• [Available data]

_____

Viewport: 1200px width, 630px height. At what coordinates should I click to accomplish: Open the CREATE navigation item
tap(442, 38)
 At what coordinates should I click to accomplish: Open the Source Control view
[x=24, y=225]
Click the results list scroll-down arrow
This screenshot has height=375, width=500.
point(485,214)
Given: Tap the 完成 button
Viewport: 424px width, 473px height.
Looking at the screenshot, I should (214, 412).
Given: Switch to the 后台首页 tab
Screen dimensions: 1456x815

_____

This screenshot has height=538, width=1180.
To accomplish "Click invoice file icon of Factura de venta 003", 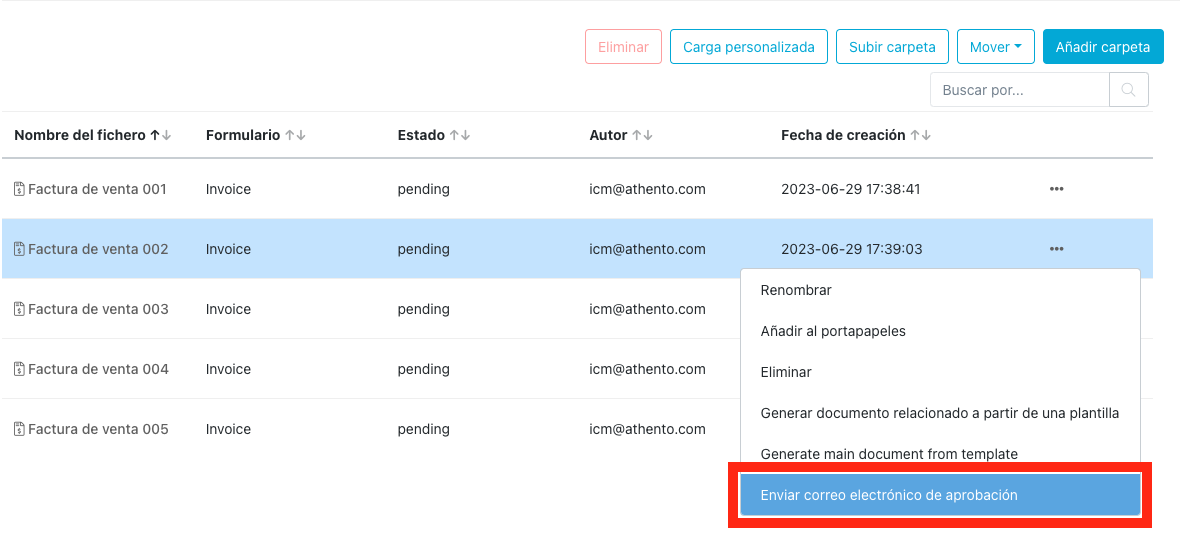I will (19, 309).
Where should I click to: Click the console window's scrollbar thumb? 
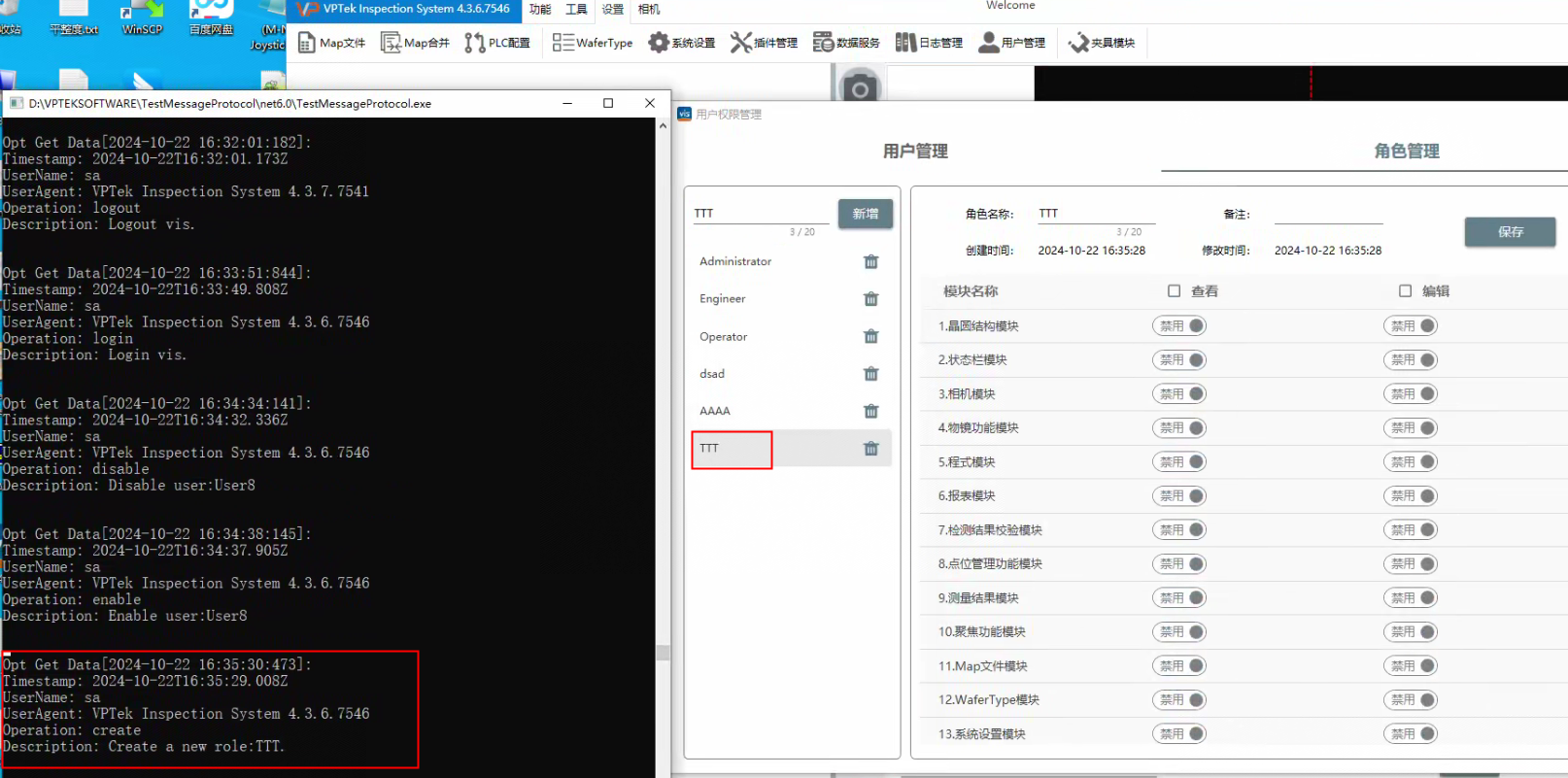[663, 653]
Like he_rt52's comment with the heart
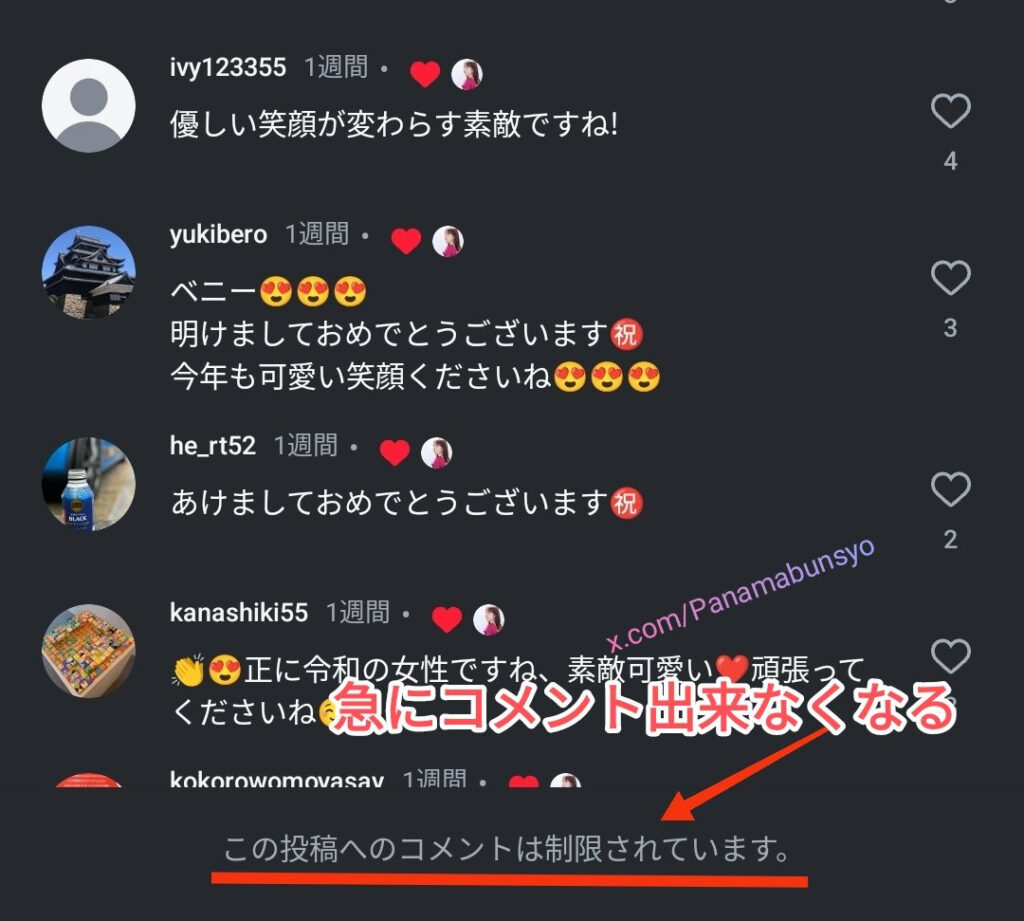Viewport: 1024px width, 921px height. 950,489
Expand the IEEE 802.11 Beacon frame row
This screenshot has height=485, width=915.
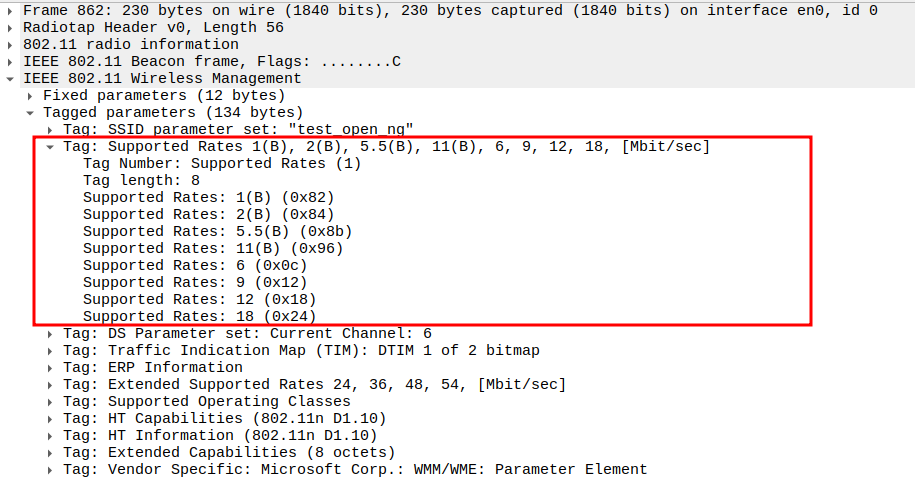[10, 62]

_____

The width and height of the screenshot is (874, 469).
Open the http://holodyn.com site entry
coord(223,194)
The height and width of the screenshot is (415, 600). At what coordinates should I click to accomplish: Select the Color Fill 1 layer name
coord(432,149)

_____

• [Exercise directions] Arrange the part of the material that opens with the line containing "The width and" and closes with the line containing "coord(432,149)" as a JSON list of strings, one string per line, with blank lines omitted.

• [Answer to this exercise]
[
  "The width and height of the screenshot is (874, 469).",
  "Open the http://holodyn.com site entry",
  "coord(223,194)",
  "The height and width of the screenshot is (415, 600). At what coordinates should I click to accomplish: Select the Color Fill 1 layer name",
  "coord(432,149)"
]